By Bevanjae Kelley, a grandmother raising her two granddaughters and a board member of the Child Welfare Organizing Project in New York
We were experiencing an empty nest, and I was going back to school to get my degree before my granddaughters, 4-year-old Cyré and 14-month-old Ayanna, came to live with me. Their mother, my daughter, was struggling, unable to recover from a traumatic childhood incident.
My daughter didn’t get the help she needed, and the law said she had only 15 months to comply. She wasn’t ready after 15 months. She told me her lawyer never returned her calls and that everyone she talked to said she would never get her kids back. I didn’t know anything about the system and neither did she.
When the 15 months was up, I was pressured to adopt. I would have preferred to be the girls’ guardian and not have to adopt them. Then my daughter wouldn’t have needed to terminate her parental rights.

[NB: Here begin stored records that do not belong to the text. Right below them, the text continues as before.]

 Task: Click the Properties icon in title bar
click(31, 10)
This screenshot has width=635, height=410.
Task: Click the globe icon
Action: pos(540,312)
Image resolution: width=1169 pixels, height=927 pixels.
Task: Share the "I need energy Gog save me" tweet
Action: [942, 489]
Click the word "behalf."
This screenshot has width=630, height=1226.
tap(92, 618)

I love and care for those girls and do all I can to meet their special needs. Cyré has now been diagnosed with bipolar disorder and everything has been a roller coaster ride these past few years. Both girls have also been diagnosed with oppositional defiant disorder. I got help from a local program that serves families with children who have a mental illness. They help the family work through problems instead of calling ACS. They provide 24-hour access to a psychiatrist, a case manager who coordinated services with school, a respite provider who took the girls out three times a week, and a therapist who provided in-home family therapy once a week. We were part of that program for about two years and it was very helpful. We all have more coping strategies and things are so much better.
I really wish these same services could have been available to my daughter when the girls were young. Everything would have been different then.